We now know that President Obama’s national security team overwhelmingly supported providing arms to the rebels in Syria.

Last Thursday, Defense Secretary Leon Panetta told a Senate committee that he and Gen. Martin Dempsey, the chairman of the Joint Chiefs of Staff, backed a plan that would have vetted, trained and armed selected opposition groups, which have been pleading for such U.S. support for more than a year. According to The New York Times, the strategy was developed by former CIA Director David Petraeus and supported by former Secretary of State Hillary Rodham Clinton.

As we have frequently argued, the rationale for such action is compelling. Syria’s civil war, which has killed more than 60,000 people, grows steadily worse and more dangerous for the United States and its allies.

An opposition that once was a peaceful pro-democracy movement has been all but overtaken by jihadist organizations, including an al-Qaida affiliate, that receive ample funding and weapons supplies from abroad.

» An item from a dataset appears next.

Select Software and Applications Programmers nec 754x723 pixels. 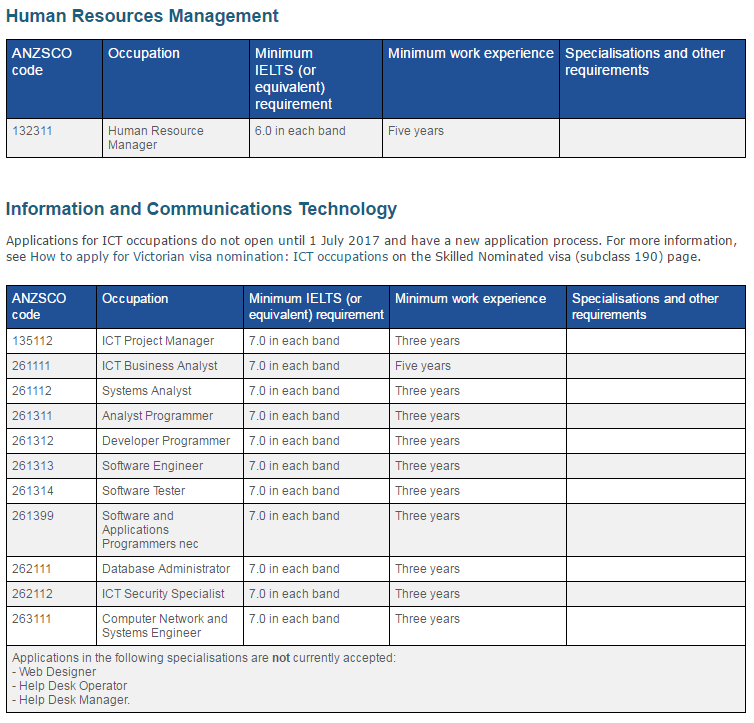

Obama’s reasons for quashing the Syria plan were surely not purely political.

But the president’s only public explanation for his resistance, in a recent interview with the New Republic, amounted to excuse-making. He asked whether providing weapons to rebels would “trigger even worse violence,” ignoring the testimony of his own aides that, under his present policy, the carnage “every day … it gets worse,” as new Secretary of State John Kerry put it.

Kerry and some other administration officials continue to talk up far-fetched hopes that the Syrian war will be ended by a negotiated settlement in which Syrian President Bashar Assad voluntarily steps down, but as long as the United States and its allies refuse to directly supply rebel forces with money, training and more powerful weapons, that is very unlikely to happen.